Simultaneous Solution Blocks—Simultaneous blocks include equations that have a cyclic dependence that is other than one-way dimensional. The cyclic dependence may involve no dimensional qualifiers at all, or it may be a two-way dimensional dependence. For more information on two-way dimensional dependence, see "Structures for Which the Model Compiler Assumes Two-Way Dimensional Dependence".
When a model contains a block of simultaneous equations, COMPILE gives you a warning message. In this case, you may want to check the settings of the options that control simultaneous solutions before you run the model. "Model Options" lists these options.
An example of a cyclic dependence that does not depend on any dimensional qualifiers can be illustrated as A>B>C>A
. The arrows indicate that A
depends on B
, B
depends on C
, and C
depends on A
.
An example of a cyclic dependence that is a two-way dimensional dependence can be illustrated as A>LEAD(B)>LAG(A)
. The arrows indicate that A
depends on the value of B
from a future period, while B
depends on the value of A
from a previous period.
Order of Simultaneous Equations The solution of a simultaneous block of equations is sensitive to the order of the equations. In general, rely on the model compiler to determine the optimal order for the equations.

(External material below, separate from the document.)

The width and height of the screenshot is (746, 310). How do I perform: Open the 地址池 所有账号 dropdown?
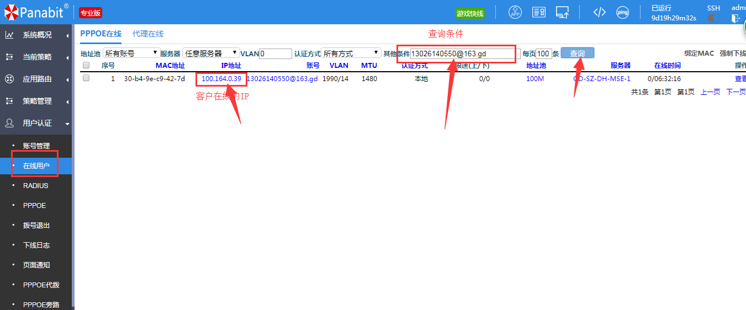pos(130,54)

In some cases, however, you may be able to encourage convergence by placing the equations in a particular order.
To force the compiler to leave the simultaneous equations in each block in the order in which you place them, set the MODINPUTORDER option to YES
before compiling the model. (MODINPUTORDER has no effect on the order of equations in simple blocks or step blocks.)
Structures for Which the Model Compiler Assumes Two-Way Dimensional Dependence
When dependence is introduced through any of the following structures, the model compiler assumes that two-way dimensional dependence occurs:
A two-way dimensional dependence can occur when you use an aggregation function, such as AVERAGE, TOTAL, ANY, or COUNT.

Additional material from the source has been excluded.